* begin Supplied entries *

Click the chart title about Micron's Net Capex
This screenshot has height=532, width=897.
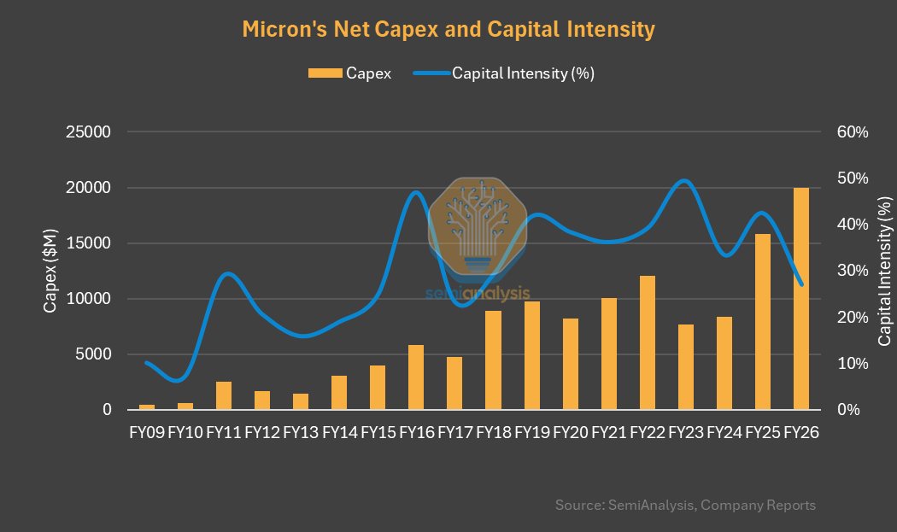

* end Supplied entries *
* begin Supplied entries *

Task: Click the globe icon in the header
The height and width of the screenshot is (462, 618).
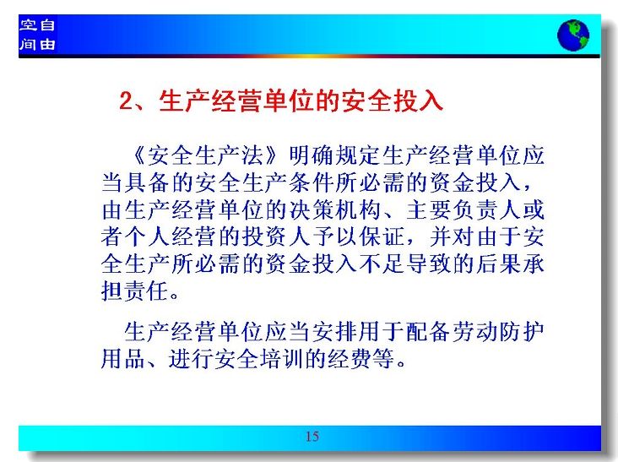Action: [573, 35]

* end Supplied entries *
* begin Supplied entries *

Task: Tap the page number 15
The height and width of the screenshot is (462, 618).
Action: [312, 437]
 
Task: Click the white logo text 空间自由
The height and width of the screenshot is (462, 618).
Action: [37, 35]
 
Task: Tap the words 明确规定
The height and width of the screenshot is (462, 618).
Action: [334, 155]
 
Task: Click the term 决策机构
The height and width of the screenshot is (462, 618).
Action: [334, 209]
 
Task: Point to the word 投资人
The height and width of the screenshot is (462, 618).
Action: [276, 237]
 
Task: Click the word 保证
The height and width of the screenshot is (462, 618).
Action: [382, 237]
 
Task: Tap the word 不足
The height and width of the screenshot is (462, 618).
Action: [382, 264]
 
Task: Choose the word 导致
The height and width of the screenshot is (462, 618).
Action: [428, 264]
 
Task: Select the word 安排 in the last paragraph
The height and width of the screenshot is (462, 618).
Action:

* end Supplied entries *

*What you are asked to do*: Put everything in the rows above from the line containing "Task: Click the term 决策机构" down to the line containing "Action: [276, 237]" into a JSON list of strings, with one string for each line and blank lines dropped.

*Problem solution*:
[
  "Task: Click the term 决策机构",
  "The height and width of the screenshot is (462, 618).",
  "Action: [334, 209]",
  "Task: Point to the word 投资人",
  "The height and width of the screenshot is (462, 618).",
  "Action: [276, 237]"
]